== Do this ==
Lay out the data below as a Markdown table with two columns: Row, holding a running row number, and Entry, holding the line itself. Leave out blank lines.
Stored records start
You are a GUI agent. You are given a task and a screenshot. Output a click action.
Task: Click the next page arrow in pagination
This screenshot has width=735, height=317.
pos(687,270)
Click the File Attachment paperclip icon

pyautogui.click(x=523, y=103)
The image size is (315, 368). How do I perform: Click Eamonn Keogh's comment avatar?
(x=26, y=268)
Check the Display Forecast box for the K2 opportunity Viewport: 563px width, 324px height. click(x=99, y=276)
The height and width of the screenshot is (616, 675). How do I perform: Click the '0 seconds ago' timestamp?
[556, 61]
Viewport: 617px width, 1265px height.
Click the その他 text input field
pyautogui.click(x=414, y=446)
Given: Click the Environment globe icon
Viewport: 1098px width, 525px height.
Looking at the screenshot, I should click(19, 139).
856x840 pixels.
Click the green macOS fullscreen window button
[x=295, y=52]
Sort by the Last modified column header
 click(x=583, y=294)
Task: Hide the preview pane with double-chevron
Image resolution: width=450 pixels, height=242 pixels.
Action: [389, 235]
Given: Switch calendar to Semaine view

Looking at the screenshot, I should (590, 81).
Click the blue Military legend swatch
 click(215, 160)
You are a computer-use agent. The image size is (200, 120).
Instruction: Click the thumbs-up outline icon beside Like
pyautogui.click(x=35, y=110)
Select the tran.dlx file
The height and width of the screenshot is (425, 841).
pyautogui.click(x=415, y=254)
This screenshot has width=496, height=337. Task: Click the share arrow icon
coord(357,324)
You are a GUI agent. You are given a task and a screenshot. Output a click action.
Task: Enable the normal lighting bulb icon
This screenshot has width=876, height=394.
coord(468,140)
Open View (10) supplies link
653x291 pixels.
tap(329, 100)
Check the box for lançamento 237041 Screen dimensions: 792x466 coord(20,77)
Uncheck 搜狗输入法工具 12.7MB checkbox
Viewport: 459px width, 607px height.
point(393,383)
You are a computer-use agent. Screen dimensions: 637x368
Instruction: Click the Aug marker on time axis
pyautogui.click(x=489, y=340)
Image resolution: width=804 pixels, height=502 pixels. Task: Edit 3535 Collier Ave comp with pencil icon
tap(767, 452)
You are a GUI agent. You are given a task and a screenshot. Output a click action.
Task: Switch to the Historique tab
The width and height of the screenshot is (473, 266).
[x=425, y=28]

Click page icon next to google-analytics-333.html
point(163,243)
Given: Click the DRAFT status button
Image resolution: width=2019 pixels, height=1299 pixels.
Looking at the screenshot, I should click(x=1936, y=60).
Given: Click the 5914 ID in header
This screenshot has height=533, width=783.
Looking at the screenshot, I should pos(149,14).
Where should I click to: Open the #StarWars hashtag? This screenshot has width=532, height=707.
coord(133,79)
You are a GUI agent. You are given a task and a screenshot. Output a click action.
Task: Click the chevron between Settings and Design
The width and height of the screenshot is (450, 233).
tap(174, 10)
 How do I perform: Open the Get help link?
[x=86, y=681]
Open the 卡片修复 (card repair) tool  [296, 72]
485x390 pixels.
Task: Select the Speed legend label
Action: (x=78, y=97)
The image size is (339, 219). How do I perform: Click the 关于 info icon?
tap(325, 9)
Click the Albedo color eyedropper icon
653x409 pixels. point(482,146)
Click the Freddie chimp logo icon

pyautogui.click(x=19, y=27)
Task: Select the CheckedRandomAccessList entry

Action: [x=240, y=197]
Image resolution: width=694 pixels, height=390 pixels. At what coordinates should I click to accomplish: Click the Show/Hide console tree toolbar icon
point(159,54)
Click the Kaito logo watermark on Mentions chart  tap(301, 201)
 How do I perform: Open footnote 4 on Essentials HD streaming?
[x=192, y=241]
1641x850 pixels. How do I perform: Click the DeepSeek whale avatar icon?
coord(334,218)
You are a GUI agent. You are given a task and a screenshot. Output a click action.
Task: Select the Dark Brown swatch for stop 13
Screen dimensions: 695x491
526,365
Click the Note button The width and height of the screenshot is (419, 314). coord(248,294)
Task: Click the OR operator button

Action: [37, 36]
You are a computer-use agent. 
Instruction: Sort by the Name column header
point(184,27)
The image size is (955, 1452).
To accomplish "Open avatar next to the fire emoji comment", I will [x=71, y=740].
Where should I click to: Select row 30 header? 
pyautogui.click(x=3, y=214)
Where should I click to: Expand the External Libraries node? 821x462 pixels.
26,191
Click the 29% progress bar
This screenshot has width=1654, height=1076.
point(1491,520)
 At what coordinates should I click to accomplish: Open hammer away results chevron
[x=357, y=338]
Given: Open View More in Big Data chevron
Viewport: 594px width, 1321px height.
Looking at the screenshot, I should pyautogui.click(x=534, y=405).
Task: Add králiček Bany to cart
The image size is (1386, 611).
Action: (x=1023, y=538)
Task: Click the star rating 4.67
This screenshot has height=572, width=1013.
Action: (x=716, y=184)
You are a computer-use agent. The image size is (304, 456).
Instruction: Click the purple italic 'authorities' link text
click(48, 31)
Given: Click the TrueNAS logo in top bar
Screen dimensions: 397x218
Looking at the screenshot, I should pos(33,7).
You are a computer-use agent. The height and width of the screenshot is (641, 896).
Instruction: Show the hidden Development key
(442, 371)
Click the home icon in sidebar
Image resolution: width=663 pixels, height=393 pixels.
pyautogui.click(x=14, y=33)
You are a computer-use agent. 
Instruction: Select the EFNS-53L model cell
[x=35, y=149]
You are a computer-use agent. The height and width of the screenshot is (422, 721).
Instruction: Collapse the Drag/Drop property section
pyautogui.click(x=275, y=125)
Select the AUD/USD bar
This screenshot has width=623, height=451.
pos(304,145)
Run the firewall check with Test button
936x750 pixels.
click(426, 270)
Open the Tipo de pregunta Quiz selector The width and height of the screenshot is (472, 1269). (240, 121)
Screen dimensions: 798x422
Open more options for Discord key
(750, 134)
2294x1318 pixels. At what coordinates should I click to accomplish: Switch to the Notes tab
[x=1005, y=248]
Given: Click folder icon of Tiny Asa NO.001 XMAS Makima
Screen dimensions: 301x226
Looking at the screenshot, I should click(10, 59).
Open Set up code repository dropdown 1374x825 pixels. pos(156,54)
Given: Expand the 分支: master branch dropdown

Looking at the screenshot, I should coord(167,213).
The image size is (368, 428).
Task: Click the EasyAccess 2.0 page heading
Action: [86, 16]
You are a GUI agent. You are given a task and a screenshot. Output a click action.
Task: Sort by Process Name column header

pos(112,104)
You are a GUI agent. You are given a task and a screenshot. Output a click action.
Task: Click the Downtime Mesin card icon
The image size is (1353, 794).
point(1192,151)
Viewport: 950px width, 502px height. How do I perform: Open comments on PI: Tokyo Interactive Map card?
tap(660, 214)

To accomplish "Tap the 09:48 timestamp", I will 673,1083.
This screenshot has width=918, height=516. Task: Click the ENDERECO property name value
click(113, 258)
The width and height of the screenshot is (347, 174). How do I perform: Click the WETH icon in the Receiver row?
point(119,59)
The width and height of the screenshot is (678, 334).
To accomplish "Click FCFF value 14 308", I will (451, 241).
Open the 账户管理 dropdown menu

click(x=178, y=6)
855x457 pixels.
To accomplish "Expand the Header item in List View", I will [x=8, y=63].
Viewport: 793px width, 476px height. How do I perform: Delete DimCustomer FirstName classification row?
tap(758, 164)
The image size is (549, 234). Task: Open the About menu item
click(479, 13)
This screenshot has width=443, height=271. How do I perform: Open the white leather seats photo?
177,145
Stored records end
== Task response ==
| Row | Entry |
|---|---|
| 1 | You are a GUI agent. You are given a task and a screenshot. Output a click action. |
| 2 | Task: Click the next page arrow in pagination |
| 3 | This screenshot has width=735, height=317. |
| 4 | pos(687,270) |
| 5 | Click the File Attachment paperclip icon |
| 6 | pyautogui.click(x=523, y=103) |
| 7 | The image size is (315, 368). How do I perform: Click Eamonn Keogh's comment avatar? |
| 8 | (x=26, y=268) |
| 9 | Check the Display Forecast box for the K2 opportunity Viewport: 563px width, 324px height. click(x=99, y=276) |
| 10 | The height and width of the screenshot is (616, 675). How do I perform: Click the '0 seconds ago' timestamp? |
| 11 | [556, 61] |
| 12 | Viewport: 617px width, 1265px height. |
| 13 | Click the その他 text input field |
| 14 | pyautogui.click(x=414, y=446) |
| 15 | Given: Click the Environment globe icon |
| 16 | Viewport: 1098px width, 525px height. |
| 17 | Looking at the screenshot, I should click(19, 139). |
| 18 | 856x840 pixels. |
| 19 | Click the green macOS fullscreen window button |
| 20 | [x=295, y=52] |
| 21 | Sort by the Last modified column header |
| 22 |  click(x=583, y=294) |
| 23 | Task: Hide the preview pane with double-chevron |
| 24 | Image resolution: width=450 pixels, height=242 pixels. |
| 25 | Action: [389, 235] |
| 26 | Given: Switch calendar to Semaine view |
| 27 | Looking at the screenshot, I should (590, 81). |
| 28 | Click the blue Military legend swatch |
| 29 |  click(215, 160) |
| 30 | You are a computer-use agent. The image size is (200, 120). |
| 31 | Instruction: Click the thumbs-up outline icon beside Like |
| 32 | pyautogui.click(x=35, y=110) |
| 33 | Select the tran.dlx file |
| 34 | The height and width of the screenshot is (425, 841). |
| 35 | pyautogui.click(x=415, y=254) |
| 36 | This screenshot has width=496, height=337. Task: Click the share arrow icon |
| 37 | coord(357,324) |
| 38 | You are a GUI agent. You are given a task and a screenshot. Output a click action. |
| 39 | Task: Enable the normal lighting bulb icon |
| 40 | This screenshot has width=876, height=394. |
| 41 | coord(468,140) |
| 42 | Open View (10) supplies link |
| 43 | 653x291 pixels. |
| 44 | tap(329, 100) |
| 45 | Check the box for lançamento 237041 Screen dimensions: 792x466 coord(20,77) |
| 46 | Uncheck 搜狗输入法工具 12.7MB checkbox |
| 47 | Viewport: 459px width, 607px height. |
| 48 | point(393,383) |
| 49 | You are a computer-use agent. Screen dimensions: 637x368 |
| 50 | Instruction: Click the Aug marker on time axis |
| 51 | pyautogui.click(x=489, y=340) |
| 52 | Image resolution: width=804 pixels, height=502 pixels. Task: Edit 3535 Collier Ave comp with pencil icon |
| 53 | tap(767, 452) |
| 54 | You are a GUI agent. You are given a task and a screenshot. Output a click action. |
| 55 | Task: Switch to the Historique tab |
| 56 | The width and height of the screenshot is (473, 266). |
| 57 | [x=425, y=28] |
| 58 | Click page icon next to google-analytics-333.html |
| 59 | point(163,243) |
| 60 | Given: Click the DRAFT status button |
| 61 | Image resolution: width=2019 pixels, height=1299 pixels. |
| 62 | Looking at the screenshot, I should click(x=1936, y=60). |
| 63 | Given: Click the 5914 ID in header |
| 64 | This screenshot has height=533, width=783. |
| 65 | Looking at the screenshot, I should pos(149,14). |
| 66 | Where should I click to: Open the #StarWars hashtag? This screenshot has width=532, height=707. |
| 67 | coord(133,79) |
| 68 | You are a GUI agent. You are given a task and a screenshot. Output a click action. |
| 69 | Task: Click the chevron between Settings and Design |
| 70 | The width and height of the screenshot is (450, 233). |
| 71 | tap(174, 10) |
| 72 |  How do I perform: Open the Get help link? |
| 73 | [x=86, y=681] |
| 74 | Open the 卡片修复 (card repair) tool  [296, 72] |
| 75 | 485x390 pixels. |
| 76 | Task: Select the Speed legend label |
| 77 | Action: (x=78, y=97) |
| 78 | The image size is (339, 219). How do I perform: Click the 关于 info icon? |
| 79 | tap(325, 9) |
| 80 | Click the Albedo color eyedropper icon |
| 81 | 653x409 pixels. point(482,146) |
| 82 | Click the Freddie chimp logo icon |
| 83 | pyautogui.click(x=19, y=27) |
| 84 | Task: Select the CheckedRandomAccessList entry |
| 85 | Action: [x=240, y=197] |
| 86 | Image resolution: width=694 pixels, height=390 pixels. At what coordinates should I click to accomplish: Click the Show/Hide console tree toolbar icon |
| 87 | point(159,54) |
| 88 | Click the Kaito logo watermark on Mentions chart  tap(301, 201) |
| 89 |  How do I perform: Open footnote 4 on Essentials HD streaming? |
| 90 | [x=192, y=241] |
| 91 | 1641x850 pixels. How do I perform: Click the DeepSeek whale avatar icon? |
| 92 | coord(334,218) |
| 93 | You are a GUI agent. You are given a task and a screenshot. Output a click action. |
| 94 | Task: Select the Dark Brown swatch for stop 13 |
| 95 | Screen dimensions: 695x491 |
| 96 | 526,365 |
| 97 | Click the Note button The width and height of the screenshot is (419, 314). coord(248,294) |
| 98 | Task: Click the OR operator button |
| 99 | Action: [37, 36] |
| 100 | You are a computer-use agent.  |
| 101 | Instruction: Sort by the Name column header |
| 102 | point(184,27) |
| 103 | The image size is (955, 1452). |
| 104 | To accomplish "Open avatar next to the fire emoji comment", I will [x=71, y=740]. |
| 105 | Where should I click to: Select row 30 header?  |
| 106 | pyautogui.click(x=3, y=214) |
| 107 | Where should I click to: Expand the External Libraries node? 821x462 pixels. |
| 108 | 26,191 |
| 109 | Click the 29% progress bar |
| 110 | This screenshot has width=1654, height=1076. |
| 111 | point(1491,520) |
| 112 |  At what coordinates should I click to accomplish: Open hammer away results chevron |
| 113 | [x=357, y=338] |
| 114 | Given: Open View More in Big Data chevron |
| 115 | Viewport: 594px width, 1321px height. |
| 116 | Looking at the screenshot, I should pyautogui.click(x=534, y=405). |
| 117 | Task: Add králiček Bany to cart |
| 118 | The image size is (1386, 611). |
| 119 | Action: (x=1023, y=538) |
| 120 | Task: Click the star rating 4.67 |
| 121 | This screenshot has height=572, width=1013. |
| 122 | Action: (x=716, y=184) |
| 123 | You are a computer-use agent. The image size is (304, 456). |
| 124 | Instruction: Click the purple italic 'authorities' link text |
| 125 | click(48, 31) |
| 126 | Given: Click the TrueNAS logo in top bar |
| 127 | Screen dimensions: 397x218 |
| 128 | Looking at the screenshot, I should pos(33,7). |
| 129 | You are a computer-use agent. The height and width of the screenshot is (641, 896). |
| 130 | Instruction: Show the hidden Development key |
| 131 | (442, 371) |
| 132 | Click the home icon in sidebar |
| 133 | Image resolution: width=663 pixels, height=393 pixels. |
| 134 | pyautogui.click(x=14, y=33) |
| 135 | You are a computer-use agent.  |
| 136 | Instruction: Select the EFNS-53L model cell |
| 137 | [x=35, y=149] |
| 138 | You are a computer-use agent. The height and width of the screenshot is (422, 721). |
| 139 | Instruction: Collapse the Drag/Drop property section |
| 140 | pyautogui.click(x=275, y=125) |
| 141 | Select the AUD/USD bar |
| 142 | This screenshot has width=623, height=451. |
| 143 | pos(304,145) |
| 144 | Run the firewall check with Test button |
| 145 | 936x750 pixels. |
| 146 | click(426, 270) |
| 147 | Open the Tipo de pregunta Quiz selector The width and height of the screenshot is (472, 1269). (240, 121) |
| 148 | Screen dimensions: 798x422 |
| 149 | Open more options for Discord key |
| 150 | (750, 134) |
| 151 | 2294x1318 pixels. At what coordinates should I click to accomplish: Switch to the Notes tab |
| 152 | [x=1005, y=248] |
| 153 | Given: Click folder icon of Tiny Asa NO.001 XMAS Makima |
| 154 | Screen dimensions: 301x226 |
| 155 | Looking at the screenshot, I should click(10, 59). |
| 156 | Open Set up code repository dropdown 1374x825 pixels. pos(156,54) |
| 157 | Given: Expand the 分支: master branch dropdown |
| 158 | Looking at the screenshot, I should coord(167,213). |
| 159 | The image size is (368, 428). |
| 160 | Task: Click the EasyAccess 2.0 page heading |
| 161 | Action: [86, 16] |
| 162 | You are a GUI agent. You are given a task and a screenshot. Output a click action. |
| 163 | Task: Sort by Process Name column header |
| 164 | pos(112,104) |
| 165 | You are a GUI agent. You are given a task and a screenshot. Output a click action. |
| 166 | Task: Click the Downtime Mesin card icon |
| 167 | The image size is (1353, 794). |
| 168 | point(1192,151) |
| 169 | Viewport: 950px width, 502px height. How do I perform: Open comments on PI: Tokyo Interactive Map card? |
| 170 | tap(660, 214) |
| 171 | To accomplish "Tap the 09:48 timestamp", I will 673,1083. |
| 172 | This screenshot has width=918, height=516. Task: Click the ENDERECO property name value |
| 173 | click(113, 258) |
| 174 | The width and height of the screenshot is (347, 174). How do I perform: Click the WETH icon in the Receiver row? |
| 175 | point(119,59) |
| 176 | The width and height of the screenshot is (678, 334). |
| 177 | To accomplish "Click FCFF value 14 308", I will (451, 241). |
| 178 | Open the 账户管理 dropdown menu |
| 179 | click(x=178, y=6) |
| 180 | 855x457 pixels. |
| 181 | To accomplish "Expand the Header item in List View", I will [x=8, y=63]. |
| 182 | Viewport: 793px width, 476px height. How do I perform: Delete DimCustomer FirstName classification row? |
| 183 | tap(758, 164) |
| 184 | The image size is (549, 234). Task: Open the About menu item |
| 185 | click(479, 13) |
| 186 | This screenshot has width=443, height=271. How do I perform: Open the white leather seats photo? |
| 187 | 177,145 |